O amor platônico
Lembro com certo langor dos amores passados. Um deles, especificamente, amor irrealizado e platônico, é como se fosse uma relíquia que guardo em mim, perfeito. Existem esses amores. Amores que nos negamos a consumar, medrosos de findá-los.
Ouvindo blues, tomando vinho… É inevitável a ressurreição das cenas daquela paixão não declarada e talvez por isso, irrealizada. Ressalte-se aqui a importância da palavra “talvez”.
Eis que inevitavelmente busca-se o êxtase trazido pelas frustrações.
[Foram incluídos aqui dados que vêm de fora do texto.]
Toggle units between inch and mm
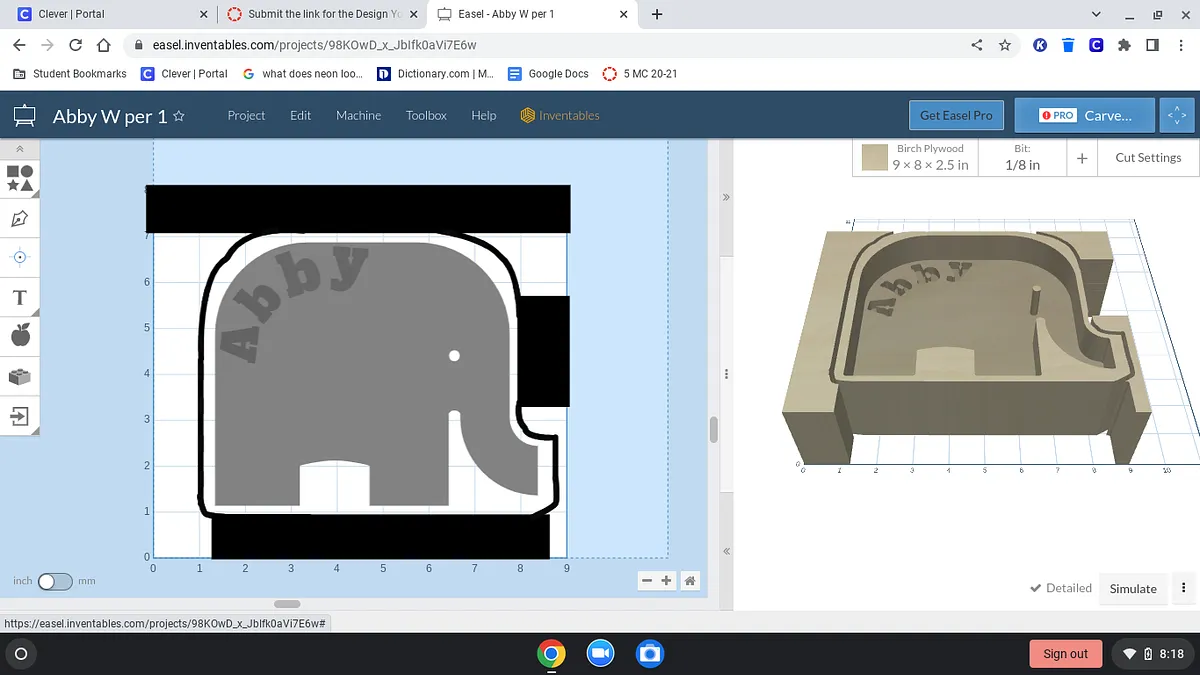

O apaixonado gosta da melancolia. Basta revirar uma gaveta e lá está uma carta, uma foto para lembrar aquele ente intocável por opção – masoquista desejo. Na foto, vejo-a criança. Mas, eu sei, não está muito diferente de hoje. Linda.
Admiro a nascente de seus cabelos, a bochecha rosada, o sorriso casto. É incrível como o amor platônico, o amor de infância, conserva uma fisionomia para sempre. Ainda hoje, ela não sabe, vejo-a com a mesma aura impúbere de anos atrás.
Morreremos. E certamente essas palavras poderão ser repetidas dias antes de nossas mortes. O amor platônico é isso, é eterno, mas inalcançável.
P.S.: Texto piegas, pérfido, ordinário e impraticável.